So the time has moved forward an hour now, it's nice to have the sun "stay up" longer in the evenings but GOD am I tired. It changed yesterday, I'm not really used to it yet so quite frankly I'm just exauhsted. Easter break has also come to an end, which means it was back to school again today, I'm feeling quite stressed and can't seem to concentrate AT ALL. I really need to study because I have an exam the day after tomorrow and I'm behind in maths, I also have a essay thing to do in chemistry due to that I should have studied all this week but never got round to it (C'MON it was easter holidays!).
I'm trying to stay positive and not let the stress take over but it is haarrdd. I've been particularly anxious the past week which normally doesn't happen to me. Usually a wave of anxiety/angst washes over me and I feel really horrible for a little while (at the very most half an hour) and afterwards it just disappears, but this week I have felt the same feeling I can get at times - constantly. It isnt at all the same "strenght" of feeling, its just a little but whatever I do, wherever I am, whoever I'm with, something in the back of my head is making me worry, have a nervous tummy ache - like butterflies, but in a bad way if that makes sense - it's an uncomfortable feeling but I can deal with it, it isnt overpowering, just really annoying to always feel that way when there is no reason to.

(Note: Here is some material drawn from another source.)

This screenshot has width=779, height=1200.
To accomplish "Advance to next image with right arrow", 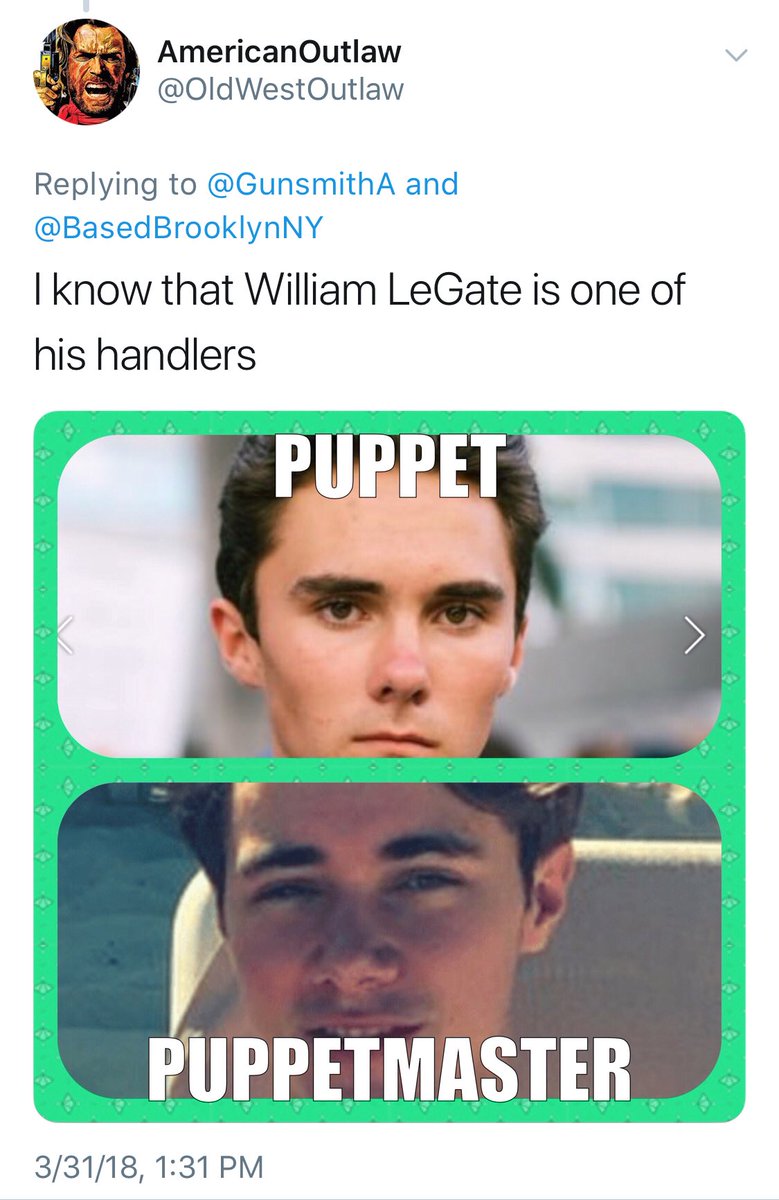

To be honest I'm not quite sure what it is and I feel a bit weird writing anxiety because I see how tuff it is for people with quite severe anxiety and I don't want to go around using the term when I might just be a bit stressed. Personally I do feel like it's more than just stress but I dont know what feeling it is.. I just feel horrid and really weird, I just wanna cuddle up in bed and stay there all week, not meet anybody or go anywhere. I CAN go out so it isn't like I actually can't leave the house, but I really dont want to, which now when I'm writing it just sounds like a lazy teenager but oh well, I really can't explain it.
I feel much better just writing this now, writing down how you feel - even if its very short and brief - can really help you feel alot better. A specific incident doesn't have to have happened, you might just be feeling a bit tired and down that day/moment in time, you could be insecure about what you're wearing that afternoon or you mught be dealing with deeper issues, writing down how you feel can really make a difference.
That's all from me now, I have a pizza and a cup of tea waiting for me...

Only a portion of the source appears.